By Reveena Kumari Sethia*
Antitrust laws have evolved across the globe to ensure that consumer welfare and effective competition remain the priority while balancing the promotion of liberalism and uninterrupted world trade. The intervention of executive action where antitrust and economic policies could’ve brought an acceptable balance may be seen as a step backward in the larger move towards global liberalization and free markets.
A recent example of this can be seen in President Trump’s Executive Order blocking Broadcom’s bid for Qualcomm in the semiconductor industry. The proposed merger would’ve been the largest in its field and would’ve meant a Singapore-based entity gaining a stronghold over a large, pioneering American company in an industry that America expressly wants to dominate. The bid was blocked on national security grounds and is the third of its kind. The President feared a Chinese stronghold in the industry if the bid were to go through. Interestingly, two large Chinese smartphone makers (who generate more than 10% of Qualcomm’s revenue) have openly expressed their disapproval of the deal, noting that it would squeeze profit margins and benefit other global rivals. If the Chinese didn’t want the deal to go through in the first place, then what did the Executive Order actually achieve and was there a more rational alternative?
The Executive Order reflects a subconscious move to the Harvard school-type approach to antitrust. The Harvard approach sees dominance in the market as the ability to act and hence, advocates for frequent intervention because it assumes price discrimination or exclusive dealing by a dominant firm will necessarily be harmful since they have the ability to harm and would therefore act on it. It also uses policy considerations to justify intervention and thus, substantiates itself on non-economic grounds as well. It makes sense that the Executive Order reflects this approach because it comes across as a worried response to Chinese influence in the sector and isn’t based on any economic rationale at all. Economically, Chinese firms feared that they would’ve suffered had the deal gone through! The order defeated its own purpose in a way by putting Chinese fears to rest.
Instead of using this extreme interventionist approach, had antitrust authorities been allowed to complete their review, they could’ve followed the European Commission’s more Chicago-style approach in the Qualcomm-NXP deal focussing on consumer welfare and economic theory; and accepted commitments including divestments in certain sensitive markets like defence and behavioural commitments like royalty-free licensing or non-discrimination even by ensuring a neutral third party’s presence.
The Executive Order, in effect, has been politically futile in terms of blocking Chinese presence in US industries and progressively, a step back for an industry that relies on progress.

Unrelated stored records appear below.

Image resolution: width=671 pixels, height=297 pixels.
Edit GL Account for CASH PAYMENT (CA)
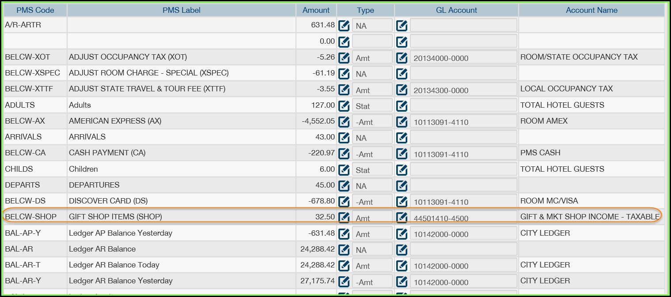pyautogui.click(x=402, y=154)
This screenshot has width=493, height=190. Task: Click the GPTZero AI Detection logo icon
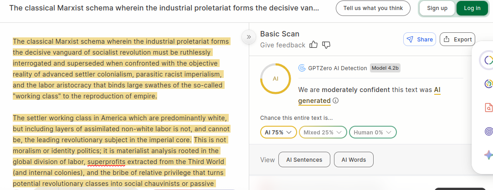pos(302,68)
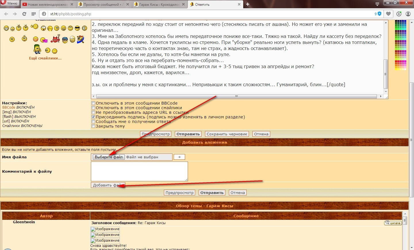Tick the 'Закрыть тему' checkbox
This screenshot has height=250, width=414.
click(93, 126)
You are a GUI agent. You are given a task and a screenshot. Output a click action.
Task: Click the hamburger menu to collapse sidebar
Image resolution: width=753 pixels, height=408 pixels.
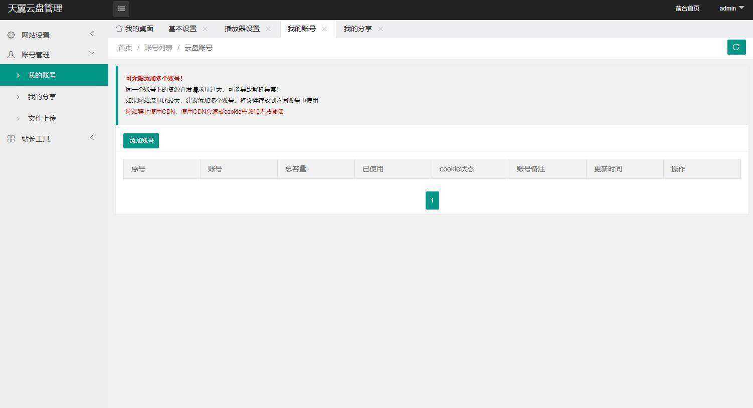click(x=121, y=9)
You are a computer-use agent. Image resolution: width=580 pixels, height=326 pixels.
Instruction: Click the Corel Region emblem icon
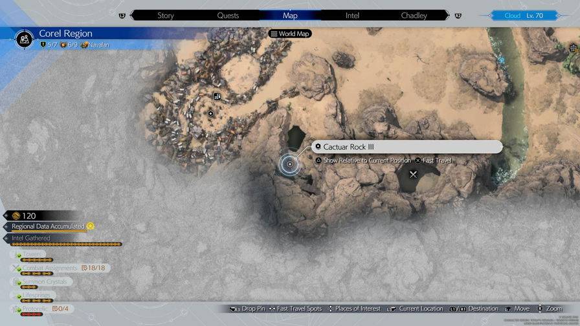click(24, 38)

Now, as of 5 April 2018, Broadcom has moved its headquarters to Delaware to secure further deals, indicating that the Executive Order route was not the most effective in securing a larger political agenda and may result in a waste of taxpayer money. As a US-entity, Broadcom will again fall under the antitrust radar if it aims to acquire any other US-based technological companies or bid for Qualcomm again. Therefore, there would again be a significant wastage of administrative resources and judicial in-economy in examining the deal again by antitrust regulators (as they were doing for the last few months till the Executive Order was passed), and possibly being tied to accept commitments and divestitures as they would’ve had to even at present, had the deal gone through. Interestingly, this move to shift headquarters to Delaware was announced even before the Executive Order was passed, indicating that the Order is genuinely over-interventionist and not in keeping with globalization or free markets as it couldn’t have genuinely tackled Broadcom’s bid for Qualcomm in itself (since they can rebid as a US-based corporation now) and was probably just a desperate effort at curbing Chinese stronghold in the market without any direct link establishing Chinese presence in the Broadcom bid. Further, it hasn’t dissuaded Chinese companies from investing in the US either. What the order has done is chilled competition and innovation in a market which runs on new technology. The impact of this could be a significant impediment in the development of 5G technology, which directly impacts consumers and innovation in competition.
Had the merger had gone through, it would’ve ensured a higher responsibility on the newly dominant entity to behave in a manner that doesn’t impede competition on merits and warranted close attention by antitrust watchdogs around the world. Additionally, it could’ve ensured some clarity in the debate on royalties for standard essential patents . Last year, the UK High Court of Patents directed worldwide SEP holders like Huawei to issue universal licensing conditions applicable on a worldwide basis. The US had the opportunity to analyze that approach (and bring clarity to the market which largely relies on Qualcomm for chips), which it missed due to executive intervention as the executive order killed the chance for both the FTC and the courts from making any antitrust determination. It seems likely that we may have to wait several years before such an opportunity arises again. Executive orders seem to be moving us backward from embracing the global nature of the economy today and undermining the ability of antitrust laws to strike a balance between consumer welfare and policy considerations.
*Raveena Sethia is an LLM candidate and Trust Scholar at the University of Cambridge.